_Exercise prompt_
Express the data below as a JSON list of strings, one string per line, with blank lines omitted.

Records from a collection:

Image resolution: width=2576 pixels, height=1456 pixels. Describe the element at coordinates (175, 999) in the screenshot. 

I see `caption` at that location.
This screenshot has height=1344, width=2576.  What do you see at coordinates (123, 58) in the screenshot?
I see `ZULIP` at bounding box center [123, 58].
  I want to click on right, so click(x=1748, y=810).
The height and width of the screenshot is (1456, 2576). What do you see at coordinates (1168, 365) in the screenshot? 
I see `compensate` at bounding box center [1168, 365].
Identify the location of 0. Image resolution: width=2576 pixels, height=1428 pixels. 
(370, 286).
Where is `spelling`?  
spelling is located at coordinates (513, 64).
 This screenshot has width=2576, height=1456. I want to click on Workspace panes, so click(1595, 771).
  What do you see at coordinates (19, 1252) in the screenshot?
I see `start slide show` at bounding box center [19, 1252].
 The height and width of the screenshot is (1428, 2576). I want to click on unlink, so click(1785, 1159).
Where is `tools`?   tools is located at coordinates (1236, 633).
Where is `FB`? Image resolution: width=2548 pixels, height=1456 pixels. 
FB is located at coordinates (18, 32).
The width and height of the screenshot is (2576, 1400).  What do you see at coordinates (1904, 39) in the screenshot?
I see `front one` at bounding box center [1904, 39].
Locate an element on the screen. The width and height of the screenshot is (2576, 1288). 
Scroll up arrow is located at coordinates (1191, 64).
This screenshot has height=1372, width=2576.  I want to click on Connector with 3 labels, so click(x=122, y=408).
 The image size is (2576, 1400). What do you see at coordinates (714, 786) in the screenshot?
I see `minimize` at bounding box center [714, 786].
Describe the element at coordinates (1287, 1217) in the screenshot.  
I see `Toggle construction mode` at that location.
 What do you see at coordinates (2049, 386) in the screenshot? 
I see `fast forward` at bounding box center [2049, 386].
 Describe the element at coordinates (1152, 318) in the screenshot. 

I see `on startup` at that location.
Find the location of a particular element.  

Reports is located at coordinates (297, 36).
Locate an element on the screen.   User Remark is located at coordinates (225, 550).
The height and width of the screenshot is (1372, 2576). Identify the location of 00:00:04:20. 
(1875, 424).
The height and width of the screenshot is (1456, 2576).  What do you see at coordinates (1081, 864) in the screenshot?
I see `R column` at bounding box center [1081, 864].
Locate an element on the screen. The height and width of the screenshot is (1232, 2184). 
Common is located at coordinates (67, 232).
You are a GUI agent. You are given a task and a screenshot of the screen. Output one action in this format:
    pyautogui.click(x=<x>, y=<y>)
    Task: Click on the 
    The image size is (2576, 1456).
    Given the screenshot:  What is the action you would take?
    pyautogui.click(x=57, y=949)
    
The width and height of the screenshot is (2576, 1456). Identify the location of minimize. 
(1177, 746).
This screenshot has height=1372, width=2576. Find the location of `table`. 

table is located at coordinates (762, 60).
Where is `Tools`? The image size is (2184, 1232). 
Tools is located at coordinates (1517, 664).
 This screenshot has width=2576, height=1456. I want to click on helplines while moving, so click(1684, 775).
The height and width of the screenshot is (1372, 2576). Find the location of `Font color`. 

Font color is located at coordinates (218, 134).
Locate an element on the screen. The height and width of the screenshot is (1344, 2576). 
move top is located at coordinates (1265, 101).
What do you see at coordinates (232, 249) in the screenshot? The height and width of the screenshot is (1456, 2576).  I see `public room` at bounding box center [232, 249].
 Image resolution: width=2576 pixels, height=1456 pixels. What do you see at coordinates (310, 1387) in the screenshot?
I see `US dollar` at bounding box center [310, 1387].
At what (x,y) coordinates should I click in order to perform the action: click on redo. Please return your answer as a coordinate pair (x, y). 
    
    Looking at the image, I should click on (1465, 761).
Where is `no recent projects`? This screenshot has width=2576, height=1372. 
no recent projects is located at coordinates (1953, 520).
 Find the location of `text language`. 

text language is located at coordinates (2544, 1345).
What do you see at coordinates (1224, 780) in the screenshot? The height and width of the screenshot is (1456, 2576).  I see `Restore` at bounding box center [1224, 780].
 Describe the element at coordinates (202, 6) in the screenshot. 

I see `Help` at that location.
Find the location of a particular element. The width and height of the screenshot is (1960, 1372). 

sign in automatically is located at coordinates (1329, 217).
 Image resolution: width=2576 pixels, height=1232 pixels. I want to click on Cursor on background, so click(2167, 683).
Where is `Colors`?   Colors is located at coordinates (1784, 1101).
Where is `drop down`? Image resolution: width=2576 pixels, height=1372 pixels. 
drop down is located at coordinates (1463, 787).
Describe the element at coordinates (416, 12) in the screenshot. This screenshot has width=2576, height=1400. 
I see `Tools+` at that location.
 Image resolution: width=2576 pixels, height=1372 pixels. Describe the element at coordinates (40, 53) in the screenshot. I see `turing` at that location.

_Task result_
[
  "Image resolution: width=2576 pixels, height=1456 pixels. Describe the element at coordinates (175, 999) in the screenshot. ",
  "I see `caption` at that location.",
  "This screenshot has height=1344, width=2576.  What do you see at coordinates (123, 58) in the screenshot?",
  "I see `ZULIP` at bounding box center [123, 58].",
  "  I want to click on right, so click(x=1748, y=810).",
  "The height and width of the screenshot is (1456, 2576). What do you see at coordinates (1168, 365) in the screenshot? ",
  "I see `compensate` at bounding box center [1168, 365].",
  "Identify the location of 0. Image resolution: width=2576 pixels, height=1428 pixels. ",
  "(370, 286).",
  "Where is `spelling`?  ",
  "spelling is located at coordinates (513, 64).",
  " This screenshot has width=2576, height=1456. I want to click on Workspace panes, so click(1595, 771).",
  "  What do you see at coordinates (19, 1252) in the screenshot?",
  "I see `start slide show` at bounding box center [19, 1252].",
  " The height and width of the screenshot is (1428, 2576). I want to click on unlink, so click(1785, 1159).",
  "Where is `tools`?   tools is located at coordinates (1236, 633).",
  "Where is `FB`? Image resolution: width=2548 pixels, height=1456 pixels. ",
  "FB is located at coordinates (18, 32).",
  "The width and height of the screenshot is (2576, 1400).  What do you see at coordinates (1904, 39) in the screenshot?",
  "I see `front one` at bounding box center [1904, 39].",
  "Locate an element on the screen. The width and height of the screenshot is (2576, 1288). ",
  "Scroll up arrow is located at coordinates (1191, 64).",
  "This screenshot has height=1372, width=2576.  I want to click on Connector with 3 labels, so click(x=122, y=408).",
  " The image size is (2576, 1400). What do you see at coordinates (714, 786) in the screenshot?",
  "I see `minimize` at bounding box center [714, 786].",
  "Describe the element at coordinates (1287, 1217) in the screenshot.  ",
  "I see `Toggle construction mode` at that location.",
  " What do you see at coordinates (2049, 386) in the screenshot? ",
  "I see `fast forward` at bounding box center [2049, 386].",
  " Describe the element at coordinates (1152, 318) in the screenshot. ",
  "I see `on startup` at that location.",
  "Find the location of a particular element.  ",
  "Reports is located at coordinates (297, 36).",
  "Locate an element on the screen.   User Remark is located at coordinates (225, 550).",
  "The height and width of the screenshot is (1372, 2576). Identify the location of 00:00:04:20. ",
  "(1875, 424).",
  "The height and width of the screenshot is (1456, 2576).  What do you see at coordinates (1081, 864) in the screenshot?",
  "I see `R column` at bounding box center [1081, 864].",
  "Locate an element on the screen. The height and width of the screenshot is (1232, 2184). ",
  "Common is located at coordinates (67, 232).",
  "You are a GUI agent. You are given a task and a screenshot of the screen. Output one action in this format:",
  "    pyautogui.click(x=<x>, y=<y>)",
  "    Task: Click on the ",
  "    The image size is (2576, 1456).",
  "    Given the screenshot:  What is the action you would take?",
  "    pyautogui.click(x=57, y=949)",
  "The width and height of the screenshot is (2576, 1456). Identify the location of minimize. ",
  "(1177, 746).",
  "This screenshot has height=1372, width=2576. Find the location of `table`. ",
  "table is located at coordinates (762, 60).",
  "Where is `Tools`? The image size is (2184, 1232). ",
  "Tools is located at coordinates (1517, 664).",
  " This screenshot has width=2576, height=1456. I want to click on helplines while moving, so click(1684, 775).",
  "The height and width of the screenshot is (1372, 2576). Find the location of `Font color`. ",
  "Font color is located at coordinates (218, 134).",
  "Locate an element on the screen. The height and width of the screenshot is (1344, 2576). ",
  "move top is located at coordinates (1265, 101).",
  "What do you see at coordinates (232, 249) in the screenshot? The height and width of the screenshot is (1456, 2576).  I see `public room` at bounding box center [232, 249].",
  " Image resolution: width=2576 pixels, height=1456 pixels. What do you see at coordinates (310, 1387) in the screenshot?",
  "I see `US dollar` at bounding box center [310, 1387].",
  "At what (x,y) coordinates should I click in order to perform the action: click on redo. Please return your answer as a coordinate pair (x, y). ",
  "    Looking at the image, I should click on (1465, 761).",
  "Where is `no recent projects`? This screenshot has width=2576, height=1372. ",
  "no recent projects is located at coordinates (1953, 520).",
  " Find the location of `text language`. ",
  "text language is located at coordinates (2544, 1345).",
  "What do you see at coordinates (1224, 780) in the screenshot? The height and width of the screenshot is (1456, 2576).  I see `Restore` at bounding box center [1224, 780].",
  " Describe the element at coordinates (202, 6) in the screenshot. ",
  "I see `Help` at that location.",
  "Find the location of a particular element. The width and height of the screenshot is (1960, 1372). ",
  "sign in automatically is located at coordinates (1329, 217).",
  " Image resolution: width=2576 pixels, height=1232 pixels. I want to click on Cursor on background, so click(2167, 683).",
  "Where is `Colors`?   Colors is located at coordinates (1784, 1101).",
  "Where is `drop down`? Image resolution: width=2576 pixels, height=1372 pixels. ",
  "drop down is located at coordinates (1463, 787).",
  "Describe the element at coordinates (416, 12) in the screenshot. This screenshot has width=2576, height=1400. ",
  "I see `Tools+` at that location.",
  " Image resolution: width=2576 pixels, height=1372 pixels. Describe the element at coordinates (40, 53) in the screenshot. I see `turing` at that location."
]